To optimize customer choice and satisfaction, companies ought to specialize in selling either data delivery service, or content delivered through the service.
I pay Adelphia for cable TV. I have DVR software and a machine to run it. I have a home network. I have a high-speed Internet connection.
If I want to watch a pre-existing episode of South Park, I can tell my DVR to record it the next time it comes around, and then watch it either on the TV connected to the DVR PC, or on my PC's monitor. That's legal.
Alternatively, I can illegally use a free BitTorrent client to download the same episode. I can't quite download it at real-time speed yet, so I'd have to get the file first. So it would take maybe an hour or so. For a new episode, I might have to wait an hour or a day for someone to put the file out into the torrentsphere.
Doing any of this would be piracy, pure and simple.
It wouldn't feel much like piracy, emotionally. I'm paying somebody for a mechanism that allows me to watch their show; whadda they care how I get my hands on the goods? But of course it does matter to the content producers, who get unhappy.
The difficulty with their unhappiness comes from the difficulty of fighting digital piracy. Information wants to be free; its legitimate and rightful owners are having, and will continue to have, trouble keeping it owned.
IF content companies want to get their product out into the marketplace and still own it, I suggest a compromise. Issue subscriptions and provide legal torrents to subscribers on a regularly scheduled basis. Make the torrents of decent quality, and ad-free other than (say) a one-minute promo at the beginning of the file. The torrentsphere will absorb such legitimate services and genuine emotional pirates will continue to steal the goods, but people who understand and believe that you have to pay the piper if you want to hear a tune will still subscribe - and the nature of torrenting is that even pirates contribute to the network effect and make the user experience better and better.
In essence, such a scheme would cut companies like Adelphia out of the loop when it comes to content for a large and increasing base of technologically gifted viewers. If I can get my ad-free South Park directly from Matt and Trey (or even from Comedy Central), and pay 'em 50 cents a month, I'll be glad to do so.

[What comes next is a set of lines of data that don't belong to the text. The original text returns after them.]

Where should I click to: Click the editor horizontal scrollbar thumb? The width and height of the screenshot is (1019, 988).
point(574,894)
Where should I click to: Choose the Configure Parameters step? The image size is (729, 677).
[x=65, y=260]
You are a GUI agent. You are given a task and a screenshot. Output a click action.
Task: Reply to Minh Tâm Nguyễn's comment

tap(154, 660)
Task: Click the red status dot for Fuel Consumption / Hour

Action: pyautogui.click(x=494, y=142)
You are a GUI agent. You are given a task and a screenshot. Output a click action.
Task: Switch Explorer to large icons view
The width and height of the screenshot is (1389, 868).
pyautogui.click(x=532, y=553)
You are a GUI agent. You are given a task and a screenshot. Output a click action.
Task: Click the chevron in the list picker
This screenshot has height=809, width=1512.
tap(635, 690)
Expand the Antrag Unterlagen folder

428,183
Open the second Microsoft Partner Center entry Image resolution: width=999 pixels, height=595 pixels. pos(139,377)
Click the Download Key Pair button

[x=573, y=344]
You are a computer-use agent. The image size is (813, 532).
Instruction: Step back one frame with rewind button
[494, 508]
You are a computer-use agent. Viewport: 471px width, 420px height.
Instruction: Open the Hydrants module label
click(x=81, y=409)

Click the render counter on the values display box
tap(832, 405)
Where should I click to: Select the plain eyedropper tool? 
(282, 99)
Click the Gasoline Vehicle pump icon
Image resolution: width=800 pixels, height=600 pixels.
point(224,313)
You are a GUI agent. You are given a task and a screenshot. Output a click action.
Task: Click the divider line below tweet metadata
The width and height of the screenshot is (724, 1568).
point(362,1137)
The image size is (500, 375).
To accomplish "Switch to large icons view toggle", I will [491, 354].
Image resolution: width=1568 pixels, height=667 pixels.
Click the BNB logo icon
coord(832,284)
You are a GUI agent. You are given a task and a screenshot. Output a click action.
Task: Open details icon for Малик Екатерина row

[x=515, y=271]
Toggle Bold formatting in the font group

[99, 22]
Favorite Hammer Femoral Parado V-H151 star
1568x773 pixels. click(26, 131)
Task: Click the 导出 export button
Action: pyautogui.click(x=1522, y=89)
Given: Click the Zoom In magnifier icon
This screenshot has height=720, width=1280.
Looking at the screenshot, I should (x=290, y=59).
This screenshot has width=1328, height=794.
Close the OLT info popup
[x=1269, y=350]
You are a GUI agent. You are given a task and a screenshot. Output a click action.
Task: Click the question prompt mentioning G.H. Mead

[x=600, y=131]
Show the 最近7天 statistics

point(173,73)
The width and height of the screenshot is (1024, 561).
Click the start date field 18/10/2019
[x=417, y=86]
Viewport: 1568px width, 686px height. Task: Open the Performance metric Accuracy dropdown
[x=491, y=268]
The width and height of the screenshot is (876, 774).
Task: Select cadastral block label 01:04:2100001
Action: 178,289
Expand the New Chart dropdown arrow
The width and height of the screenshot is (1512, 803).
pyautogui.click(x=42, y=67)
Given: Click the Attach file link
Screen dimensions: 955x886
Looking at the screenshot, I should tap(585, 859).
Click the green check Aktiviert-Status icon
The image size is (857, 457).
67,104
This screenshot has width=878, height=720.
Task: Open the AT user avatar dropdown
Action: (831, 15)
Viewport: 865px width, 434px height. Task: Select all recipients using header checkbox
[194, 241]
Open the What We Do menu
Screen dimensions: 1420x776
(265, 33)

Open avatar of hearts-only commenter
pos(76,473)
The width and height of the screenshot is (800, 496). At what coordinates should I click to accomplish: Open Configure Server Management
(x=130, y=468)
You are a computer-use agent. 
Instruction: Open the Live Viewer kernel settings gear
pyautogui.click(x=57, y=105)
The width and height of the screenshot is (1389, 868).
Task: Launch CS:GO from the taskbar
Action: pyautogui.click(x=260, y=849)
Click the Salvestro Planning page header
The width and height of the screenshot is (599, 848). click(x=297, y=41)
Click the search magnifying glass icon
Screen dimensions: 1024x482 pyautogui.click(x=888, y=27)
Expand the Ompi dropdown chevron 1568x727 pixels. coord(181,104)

I have to think that with - say - a million viewers willing to make this deal, a direct, continuing revenue stream of $500,000 a month is worth something - particularly since the deal would be non-exclusive, and they could continue selling their product via content distribution companies for anybody who wants to buy it that way.
(If any of my legions of idle wealthy techie readers feels like being the guy who gets really rich off this idea by pumping me with funding to acquire content and make distribution deals, you know where to send the check.)